Skip to content
This repository has been archived by the owner on Aug 19, 2024. It is now read-only.

Setting custom spec.application.route.host not working using the RHDH Operator on OpenShift, due to inconsistent permissions between downstream and upstream CSVs #360

Closed
rm3l opened this issue May 14, 2024 · 0 comments · Fixed by #361
Closed

Setting custom spec.application.route.host not working using the RHDH Operator on OpenShift, due to inconsistent permissions between downstream and upstream CSVs #360

rm3l opened this issue May 14, 2024 · 0 comments · Fixed by #361
Labels
jira Issue will be sync'ed to Red Hat JIRA kind/bug Categorizes issue or PR as related to a bug.

Comments

@rm3l
Copy link
Member

rm3l commented May 14, 2024
edited
Loading

/kind bug

What versions of software are you using?

  • RHDH operator next version (image: registry.redhat.io/rhdh/rhdh-rhel9-operator@sha256:f9e4e29b935cae26df62191e59f8240cddcc160d0ed29efe9d7d6f9ac549bc8e)
  • or RHDH operator latest released version (image: registry.redhat.io/rhdh/rhdh-rhel9-operator@sha256:9bea7eabdea44342248dfd6091a8f5c3b6e65884c916b3c2a073a4a64481aa6f)
  • OpenShift 4.15.0

What did you do exactly?

Against an OpenShift cluster:

# Similar issue when installing the released operator from the OpenShift OperatorHub
.rhdh/scripts/install-rhdh-catalog-source.sh --next --install-operator rhdh

cat <<EOF | oc apply -f -
apiVersion: rhdh.redhat.com/v1alpha1
kind: Backstage
metadata:
  name: test-bs-route
spec:
  application:
    route:
      host: test-bs-route.example.com
EOF

Actual behavior

The CR status is DeployFailed, and not all resources are created.

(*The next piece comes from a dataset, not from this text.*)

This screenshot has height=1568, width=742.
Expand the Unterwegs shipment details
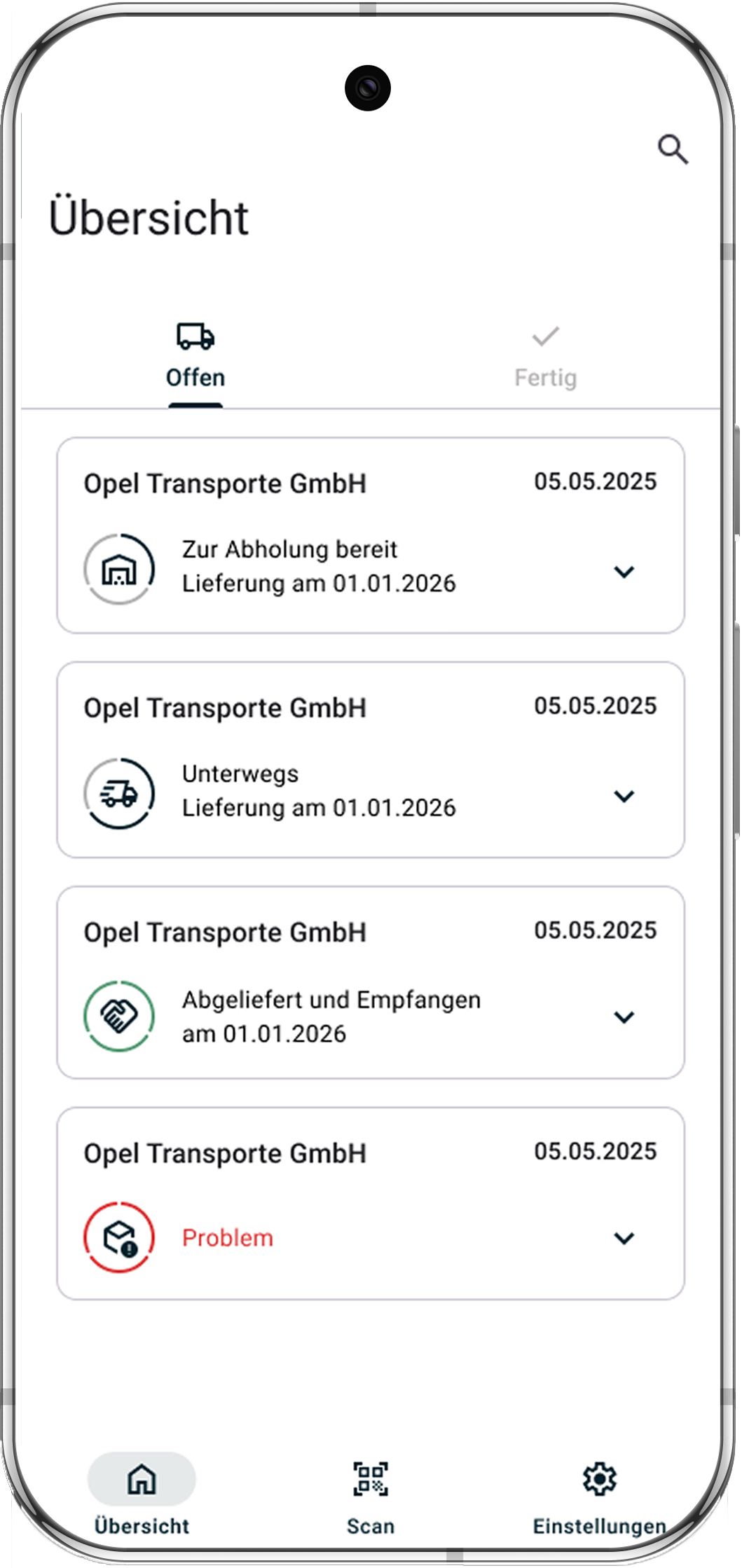(624, 796)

Using the upcoming 1.2 (--next)

The error message is failed to patch object *v1.Deployment: deployments.apps "backstage-test-bs-route" is forbidden: User "system:serviceaccount:rhdh-operator:rhdh-operator" cannot patch resource "deployments" in API group "apps" in the namespace "my-ns", which indicates a missing role for the operator service account.

Using the released 1.1.2 (--latest)

The error message is failed to deploy Backstage Route: Route.route.openshift.io "backstage-test-bs-route" is invalid: spec.host: Forbidden: you do not have permission to set the host field of the route, which also indicates a missing role for the operator service account.

Expected behavior

The downstream RHDH operator should reconcile successfully without any errors, and the Route created by the Operator should have the specified host set.

It works as expected when running the Backstage operator (using make deploy or make run), not the downstream RHDH bundle. This indicates an issue with out-of-sync RBAC permissions between both bundles, as already caught in #351 (comment)

We should make sure to keep those permissions in sync.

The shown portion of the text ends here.